* **Excerpted passage**:
It may be easy to say that from a position of success, but it hasn’t all been triumphs with Weiner. Just last year, he released a movie, Are You Here, that received some of the worst reviews of any film in 2014. Weiner knows success from both sides, which makes his message that much more resonant: Never take to heart what other people say about you. Find your sense of self within. And keep pushing to accomplish what you want to do. “Part of my job,” he says, “besides writing and directing—is to let people know that they shouldn’t give up.” Hear, hear!

Read on for more hard-won life lessons from the man behind Mad Men.

Photo: James Minchin III, courtesy of AMC

EVERYBODY IS NOT YOU

“I like to think that every mistake we made I learned from,” says Weiner, whose lessons were myriad. “Here’s something that came to me very late in the process.”

John Slattery, who plays Roger Sterling on the show, directed five episodes of Mad Men after shadowing other directors on the set. When he was ready to do his own episode, he was suddenly sitting on the other side of the casting table, observing that process with fresh eyes. And Slattery pointed out something that Weiner had never considered. “Sometimes actors come in for a reading and they are quiet or even belligerently immovable,” Weiner says. “I thought their agent pushed them to be there and they didn’t really want to, or they don’t like auditioning. Maybe they’d never seen the show. But John told me something that had never occurred to me: that a lot of people who I thought were being belligerent, arrogant or unpleasant in some way, that that’s how they express their anxiety. The truth was they were nervous, and I didn’t see it.”

* **Exercise prompt**:
In the Mad Men excerpt, what did John Slattery tell Weiner about actors who seemed belligerent or arrogant at auditions?

* **Raw data**:
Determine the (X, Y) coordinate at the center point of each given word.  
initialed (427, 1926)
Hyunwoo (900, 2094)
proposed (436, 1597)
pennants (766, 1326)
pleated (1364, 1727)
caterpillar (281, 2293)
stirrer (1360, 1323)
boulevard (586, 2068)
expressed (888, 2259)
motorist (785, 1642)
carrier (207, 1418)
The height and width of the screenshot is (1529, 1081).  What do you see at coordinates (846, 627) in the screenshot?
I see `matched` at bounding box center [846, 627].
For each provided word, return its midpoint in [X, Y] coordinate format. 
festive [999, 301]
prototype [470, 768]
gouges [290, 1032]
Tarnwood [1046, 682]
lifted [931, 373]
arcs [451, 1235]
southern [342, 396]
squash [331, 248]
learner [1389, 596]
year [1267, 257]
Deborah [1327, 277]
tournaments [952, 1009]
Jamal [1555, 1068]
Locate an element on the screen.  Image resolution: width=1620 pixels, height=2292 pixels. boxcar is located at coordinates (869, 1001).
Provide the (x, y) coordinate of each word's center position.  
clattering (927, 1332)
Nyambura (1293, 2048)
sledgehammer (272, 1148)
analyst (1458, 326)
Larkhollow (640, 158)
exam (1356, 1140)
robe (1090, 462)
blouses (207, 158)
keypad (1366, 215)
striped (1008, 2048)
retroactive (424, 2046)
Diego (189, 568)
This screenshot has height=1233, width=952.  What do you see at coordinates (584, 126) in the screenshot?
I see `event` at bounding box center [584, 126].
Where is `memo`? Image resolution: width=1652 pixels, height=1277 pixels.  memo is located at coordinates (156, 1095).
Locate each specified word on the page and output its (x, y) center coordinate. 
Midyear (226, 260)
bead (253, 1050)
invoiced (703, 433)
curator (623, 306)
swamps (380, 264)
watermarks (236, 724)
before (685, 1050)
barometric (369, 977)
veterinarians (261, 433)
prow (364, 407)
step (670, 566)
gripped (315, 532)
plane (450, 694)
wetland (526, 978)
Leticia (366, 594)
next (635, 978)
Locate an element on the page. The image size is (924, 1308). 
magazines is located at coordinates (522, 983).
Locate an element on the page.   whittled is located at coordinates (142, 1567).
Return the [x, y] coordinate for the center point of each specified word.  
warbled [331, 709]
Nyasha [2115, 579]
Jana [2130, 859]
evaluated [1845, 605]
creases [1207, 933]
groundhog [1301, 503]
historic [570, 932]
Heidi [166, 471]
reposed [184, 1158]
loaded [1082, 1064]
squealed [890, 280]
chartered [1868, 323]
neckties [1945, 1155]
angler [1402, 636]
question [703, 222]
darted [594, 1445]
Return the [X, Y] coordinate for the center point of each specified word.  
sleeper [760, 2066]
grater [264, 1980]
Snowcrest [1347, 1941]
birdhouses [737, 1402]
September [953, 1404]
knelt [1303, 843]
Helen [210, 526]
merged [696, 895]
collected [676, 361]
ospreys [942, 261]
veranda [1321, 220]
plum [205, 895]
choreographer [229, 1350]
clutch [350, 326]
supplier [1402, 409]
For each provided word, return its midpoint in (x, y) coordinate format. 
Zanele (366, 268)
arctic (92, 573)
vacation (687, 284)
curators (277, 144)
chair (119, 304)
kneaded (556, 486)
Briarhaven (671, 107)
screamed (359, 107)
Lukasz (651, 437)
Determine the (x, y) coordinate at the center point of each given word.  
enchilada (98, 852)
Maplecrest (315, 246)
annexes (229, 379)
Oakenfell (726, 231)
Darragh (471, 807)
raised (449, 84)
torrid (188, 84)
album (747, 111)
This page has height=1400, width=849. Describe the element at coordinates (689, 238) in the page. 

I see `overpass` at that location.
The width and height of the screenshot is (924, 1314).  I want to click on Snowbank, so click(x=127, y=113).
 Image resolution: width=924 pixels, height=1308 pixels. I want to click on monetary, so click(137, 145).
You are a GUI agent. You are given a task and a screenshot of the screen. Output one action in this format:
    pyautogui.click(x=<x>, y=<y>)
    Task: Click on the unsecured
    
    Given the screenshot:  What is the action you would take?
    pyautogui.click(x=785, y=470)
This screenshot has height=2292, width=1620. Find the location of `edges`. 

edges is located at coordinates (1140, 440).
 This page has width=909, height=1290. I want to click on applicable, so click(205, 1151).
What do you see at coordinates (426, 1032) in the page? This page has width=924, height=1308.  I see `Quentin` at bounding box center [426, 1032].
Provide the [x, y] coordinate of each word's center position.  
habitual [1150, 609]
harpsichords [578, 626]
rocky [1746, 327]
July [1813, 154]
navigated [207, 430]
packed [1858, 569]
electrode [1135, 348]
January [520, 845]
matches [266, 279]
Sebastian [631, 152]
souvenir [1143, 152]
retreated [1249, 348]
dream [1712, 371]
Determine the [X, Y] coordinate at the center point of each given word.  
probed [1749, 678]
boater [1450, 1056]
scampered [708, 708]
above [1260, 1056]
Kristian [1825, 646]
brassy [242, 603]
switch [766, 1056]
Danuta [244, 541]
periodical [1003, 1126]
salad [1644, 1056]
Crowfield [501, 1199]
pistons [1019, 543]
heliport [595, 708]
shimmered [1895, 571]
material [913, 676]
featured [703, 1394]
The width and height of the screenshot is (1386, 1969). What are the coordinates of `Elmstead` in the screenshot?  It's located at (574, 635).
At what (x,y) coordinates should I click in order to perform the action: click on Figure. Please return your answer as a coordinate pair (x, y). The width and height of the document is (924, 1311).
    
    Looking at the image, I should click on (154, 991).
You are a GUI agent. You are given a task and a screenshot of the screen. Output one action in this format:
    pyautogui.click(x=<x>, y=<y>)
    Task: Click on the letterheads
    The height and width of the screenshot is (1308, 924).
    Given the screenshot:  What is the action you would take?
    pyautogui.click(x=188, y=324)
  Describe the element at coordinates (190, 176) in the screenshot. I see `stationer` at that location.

* **The reply**:
Many of them were expressing anxiety; they were nervous.